Never write real secrets into committed files. Use .env (gitignored) with 0600 permissions.
In output or documentation, use placeholders: sk-<master-key>, <maas-api-key>, <db-password>.
In configuration demos, read secrets from env vars (os.environ/...) or $VAR_NAME placeholders.
Mask discovered keys as <prefix>...<suffix> (len=N) or ***redacted***.
LiteLLM may print api_key values in startup logs. Scan after troubleshooting: docker compose logs litellm 2>&1 | grep -i 'api_key\|sk-'; set set_verbose: False if keys appear.

Common Mistakes

Mistake	Why it's wrong	Correct approach
Committing `.env` to git	Leaks all secrets	`.env` is gitignored; never `git add .env`
Changing `LITELLM_SALT_KEY` after creating virtual keys	All existing keys unreadable	Keep original salt; if lost, full reset
Giving clients the raw `HUAWEI_MAAS_API_KEY`	Bypasses spend tracking, rate limiting, audit	Mint virtual keys via `/key/generate`
Using per-1K-token pricing in `model_info`	LiteLLM expects per-token pricing	Use `input_cost_per_token` (e.g. `0.000001078`, not `0.001078`)
Adding a model with zero pricing	Budgets don't consume spend	Set non-zero `input_cost_per_token` and `output_cost_per_token`
Guessing model names	MaaS model IDs are case-sensitive	Verify exact name in MaaS console
Editing config without restarting	Config is read at startup only	`docker compose restart litellm` after changes
Running `docker compose down` expecting data loss	Volumes survive `down`	Use `docker compose down -v` to destroy data
Checking `/health/liveliness` instead of `/health` for model status	Liveliness only checks process	Use `/health` with auth for model-level diagnostics
Setting `request_timeout` too low (e.g. 10s)	LLM calls routinely exceed 10s end-to-end, causing intermittent TimeoutErrors	Use `request_timeout: 600` (default); use `stream_timeout` for tighter TTFT control

Reference: File Templates

Templates for reference — to understand each file's structure or build from scratch when git is not available.

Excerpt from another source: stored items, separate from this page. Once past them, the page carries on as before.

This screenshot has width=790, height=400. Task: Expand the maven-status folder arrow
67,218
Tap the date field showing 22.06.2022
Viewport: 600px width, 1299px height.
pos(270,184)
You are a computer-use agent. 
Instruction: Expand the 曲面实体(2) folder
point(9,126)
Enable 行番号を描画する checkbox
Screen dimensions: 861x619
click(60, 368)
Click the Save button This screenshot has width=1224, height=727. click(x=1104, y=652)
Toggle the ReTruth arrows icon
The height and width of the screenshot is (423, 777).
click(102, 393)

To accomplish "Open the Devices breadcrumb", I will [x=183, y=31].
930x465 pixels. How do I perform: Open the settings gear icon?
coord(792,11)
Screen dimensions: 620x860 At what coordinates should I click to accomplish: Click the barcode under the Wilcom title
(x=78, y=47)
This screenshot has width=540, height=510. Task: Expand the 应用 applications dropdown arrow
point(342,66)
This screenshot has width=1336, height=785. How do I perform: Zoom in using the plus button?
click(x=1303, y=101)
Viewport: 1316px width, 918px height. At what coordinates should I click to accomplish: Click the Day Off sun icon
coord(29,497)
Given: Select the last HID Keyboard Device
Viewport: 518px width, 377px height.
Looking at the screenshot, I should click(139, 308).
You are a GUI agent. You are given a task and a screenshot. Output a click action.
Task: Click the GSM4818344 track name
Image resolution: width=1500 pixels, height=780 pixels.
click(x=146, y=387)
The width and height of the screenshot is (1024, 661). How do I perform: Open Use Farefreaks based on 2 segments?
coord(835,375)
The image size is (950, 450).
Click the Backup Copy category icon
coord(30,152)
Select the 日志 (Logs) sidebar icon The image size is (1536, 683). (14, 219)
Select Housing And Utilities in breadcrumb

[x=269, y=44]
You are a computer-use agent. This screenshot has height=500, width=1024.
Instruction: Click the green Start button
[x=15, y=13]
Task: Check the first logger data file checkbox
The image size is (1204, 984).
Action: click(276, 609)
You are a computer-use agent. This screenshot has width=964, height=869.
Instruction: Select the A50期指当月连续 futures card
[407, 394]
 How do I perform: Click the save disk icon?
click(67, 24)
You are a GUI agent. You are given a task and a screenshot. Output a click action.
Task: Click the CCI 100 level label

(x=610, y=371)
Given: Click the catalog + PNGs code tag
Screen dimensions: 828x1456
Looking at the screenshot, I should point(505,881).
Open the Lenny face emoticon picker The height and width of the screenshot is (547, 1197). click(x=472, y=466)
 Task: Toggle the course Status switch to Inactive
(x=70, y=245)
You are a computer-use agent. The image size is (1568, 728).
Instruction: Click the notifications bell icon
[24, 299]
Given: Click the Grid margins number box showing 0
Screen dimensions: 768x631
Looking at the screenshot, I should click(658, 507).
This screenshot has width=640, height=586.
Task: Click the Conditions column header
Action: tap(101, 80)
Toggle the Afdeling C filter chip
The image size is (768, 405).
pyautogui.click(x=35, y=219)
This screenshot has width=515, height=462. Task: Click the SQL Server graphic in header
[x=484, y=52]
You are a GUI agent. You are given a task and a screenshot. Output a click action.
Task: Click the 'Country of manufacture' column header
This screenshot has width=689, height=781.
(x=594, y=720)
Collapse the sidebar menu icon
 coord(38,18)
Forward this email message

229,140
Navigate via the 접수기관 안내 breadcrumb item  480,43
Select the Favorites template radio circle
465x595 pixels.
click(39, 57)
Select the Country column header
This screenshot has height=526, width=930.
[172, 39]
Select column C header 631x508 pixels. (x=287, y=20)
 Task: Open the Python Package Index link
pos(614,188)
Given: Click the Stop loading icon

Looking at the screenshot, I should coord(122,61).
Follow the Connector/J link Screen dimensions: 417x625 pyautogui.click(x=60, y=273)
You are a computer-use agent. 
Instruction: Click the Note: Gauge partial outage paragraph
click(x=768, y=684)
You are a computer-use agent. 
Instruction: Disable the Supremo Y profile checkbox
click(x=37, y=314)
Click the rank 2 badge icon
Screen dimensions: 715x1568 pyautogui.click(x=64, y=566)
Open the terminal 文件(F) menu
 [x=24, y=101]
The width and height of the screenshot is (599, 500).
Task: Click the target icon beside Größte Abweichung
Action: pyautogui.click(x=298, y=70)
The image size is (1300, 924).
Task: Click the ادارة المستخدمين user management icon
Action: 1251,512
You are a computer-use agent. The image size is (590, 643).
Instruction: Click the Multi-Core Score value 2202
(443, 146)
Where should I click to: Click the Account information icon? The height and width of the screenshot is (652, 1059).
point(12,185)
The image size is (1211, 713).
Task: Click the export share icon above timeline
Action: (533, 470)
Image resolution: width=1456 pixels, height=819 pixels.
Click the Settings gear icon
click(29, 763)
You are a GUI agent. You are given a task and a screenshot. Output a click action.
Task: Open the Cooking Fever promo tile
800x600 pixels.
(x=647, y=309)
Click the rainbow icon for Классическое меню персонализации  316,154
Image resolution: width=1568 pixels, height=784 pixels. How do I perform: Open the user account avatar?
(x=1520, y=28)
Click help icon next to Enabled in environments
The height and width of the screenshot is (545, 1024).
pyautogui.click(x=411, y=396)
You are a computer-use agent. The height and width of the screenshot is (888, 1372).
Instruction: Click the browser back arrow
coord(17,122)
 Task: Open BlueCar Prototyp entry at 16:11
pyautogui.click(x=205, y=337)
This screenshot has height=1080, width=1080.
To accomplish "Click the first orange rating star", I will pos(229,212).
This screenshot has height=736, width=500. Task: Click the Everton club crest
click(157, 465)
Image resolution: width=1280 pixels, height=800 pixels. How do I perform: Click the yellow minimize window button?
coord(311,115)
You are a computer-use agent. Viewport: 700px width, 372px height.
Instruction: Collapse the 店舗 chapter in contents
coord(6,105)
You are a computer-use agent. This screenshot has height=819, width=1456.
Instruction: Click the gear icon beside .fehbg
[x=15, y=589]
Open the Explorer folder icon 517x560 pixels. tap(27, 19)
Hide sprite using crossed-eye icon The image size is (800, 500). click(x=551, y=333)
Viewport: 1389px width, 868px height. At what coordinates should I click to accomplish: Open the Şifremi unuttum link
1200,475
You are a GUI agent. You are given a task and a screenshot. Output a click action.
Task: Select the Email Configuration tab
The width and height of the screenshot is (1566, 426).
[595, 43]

When cloning this repo, the actual files take precedence.

`.gitignore`

.env

`.env.example`

# ── Proxy Auth ───────────────────────────────────
LITELLM_MASTER_KEY="sk-change-me"
LITELLM_SALT_KEY="change-me-to-a-long-random-string"

# ── Database ─────────────────────────────────────
DB_PASSWORD="change-me-to-a-strong-password"

# ── Huawei MaaS ──────────────────────────────────
HUAWEI_MAAS_API_KEY="change-me-to-your-maas-api-key"
HUAWEI_MAAS_API_KEY_0="change-me-to-your-maas-api-key"
HUAWEI_MAAS_API_BASE="https://api-ap-southeast-1.modelarts-maas.com/openai/v1"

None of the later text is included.